Exploring the value of remotely sensed sun-induced chlorophyll fluorescence for transpiration monitoring : case study of winter wheat (Triticum aestivum) at the ICOS station in Lonzée (Belgium)
Files
Pirotte_07701600_2022.pdf
UCLouvain restricted access - Adobe PDF
- 36.84 MB
Details
- Supervisors
- Faculty
- Degree label
- Abstract
- Climate change increases and amplifies the intensity and incidence of dry periods in some parts of the world generating drought stress on vegetation. This stress is leading to a loss of yield in agriculture. In the context of food security and integrated water resource use, early drought detection is needed for proactive decision-making. Sun-induced chlorophyll fluorescence for vegetation stress detection can be a real game-changer as SIF emissions are governed by photosynthetic activity. This feature of the SIF allows for earlier detection of drought than current techniques based on vegetation reflectance properties. However, the potential of SIF emission for drought detection needs to be further developed. This thesis analyses how canopy-scale SIF can provide information on plant transpiration using continuous field spectrometer measurements. SIF emissions of winter wheat (Triticum aestivum) are compared with meteorological and fluxes data from the Integrated Carbon Observation System (ICOS) station in Lonzée (Belgium).
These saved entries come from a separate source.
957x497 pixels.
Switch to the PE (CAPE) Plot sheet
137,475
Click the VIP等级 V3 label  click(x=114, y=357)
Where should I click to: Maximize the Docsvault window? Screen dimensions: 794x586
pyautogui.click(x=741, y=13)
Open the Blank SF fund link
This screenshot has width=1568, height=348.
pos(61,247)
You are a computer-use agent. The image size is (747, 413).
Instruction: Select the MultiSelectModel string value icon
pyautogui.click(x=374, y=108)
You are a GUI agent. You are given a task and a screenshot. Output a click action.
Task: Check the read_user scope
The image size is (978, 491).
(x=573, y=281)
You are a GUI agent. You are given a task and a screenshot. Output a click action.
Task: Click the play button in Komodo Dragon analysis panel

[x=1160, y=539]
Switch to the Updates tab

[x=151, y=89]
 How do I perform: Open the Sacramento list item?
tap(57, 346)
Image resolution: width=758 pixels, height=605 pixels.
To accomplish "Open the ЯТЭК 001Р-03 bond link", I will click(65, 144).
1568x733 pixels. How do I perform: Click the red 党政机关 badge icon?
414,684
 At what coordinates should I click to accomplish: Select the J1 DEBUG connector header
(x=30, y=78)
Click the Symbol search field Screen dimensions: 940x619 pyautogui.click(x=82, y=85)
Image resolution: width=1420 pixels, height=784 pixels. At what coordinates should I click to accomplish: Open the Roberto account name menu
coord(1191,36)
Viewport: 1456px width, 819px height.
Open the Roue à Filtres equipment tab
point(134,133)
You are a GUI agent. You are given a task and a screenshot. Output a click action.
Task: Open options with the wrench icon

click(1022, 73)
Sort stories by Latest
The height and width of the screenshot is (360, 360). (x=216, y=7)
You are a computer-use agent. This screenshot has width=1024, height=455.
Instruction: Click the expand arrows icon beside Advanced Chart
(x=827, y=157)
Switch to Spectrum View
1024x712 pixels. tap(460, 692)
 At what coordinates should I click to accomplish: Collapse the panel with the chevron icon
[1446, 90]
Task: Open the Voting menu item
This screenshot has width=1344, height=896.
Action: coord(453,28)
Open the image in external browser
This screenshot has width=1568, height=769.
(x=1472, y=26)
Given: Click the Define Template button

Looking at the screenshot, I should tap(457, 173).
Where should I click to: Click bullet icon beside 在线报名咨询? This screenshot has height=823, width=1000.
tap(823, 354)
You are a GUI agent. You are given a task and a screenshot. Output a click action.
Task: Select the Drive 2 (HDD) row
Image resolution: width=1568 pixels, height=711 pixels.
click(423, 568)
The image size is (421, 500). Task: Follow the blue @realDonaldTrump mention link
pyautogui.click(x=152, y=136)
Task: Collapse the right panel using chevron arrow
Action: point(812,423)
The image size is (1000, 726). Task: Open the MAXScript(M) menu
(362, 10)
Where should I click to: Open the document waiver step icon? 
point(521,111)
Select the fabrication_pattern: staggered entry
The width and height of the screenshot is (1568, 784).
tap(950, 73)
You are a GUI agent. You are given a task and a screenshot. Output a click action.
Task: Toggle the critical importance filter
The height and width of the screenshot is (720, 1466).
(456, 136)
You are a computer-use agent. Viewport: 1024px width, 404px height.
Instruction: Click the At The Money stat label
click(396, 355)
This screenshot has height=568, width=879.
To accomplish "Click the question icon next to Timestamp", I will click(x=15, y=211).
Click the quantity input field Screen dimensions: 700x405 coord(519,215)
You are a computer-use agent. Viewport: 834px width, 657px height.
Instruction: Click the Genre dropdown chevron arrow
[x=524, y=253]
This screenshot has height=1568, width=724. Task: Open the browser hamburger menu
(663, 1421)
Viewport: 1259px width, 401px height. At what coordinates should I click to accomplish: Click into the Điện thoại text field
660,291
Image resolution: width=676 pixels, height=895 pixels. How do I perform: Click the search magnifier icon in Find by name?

It allowed us to determine periods where the wheat was in limited water status, and analyze the response of the chlorophyll fluorescence. The fluorescence emission efficiency shows a decrease when photosynthesis is limited by water stress. Moreover, results showed that fluorescence emission efficiency can be a good proxy of canopy conductance and therefore give information on transpiration. This thesis highlights the potential and the limits of using the fluorescence emission efficiency at 760 nm from the upcoming FLuorescence EXplorer (FLEX) satellite to provide a unique insight on plant transpiration.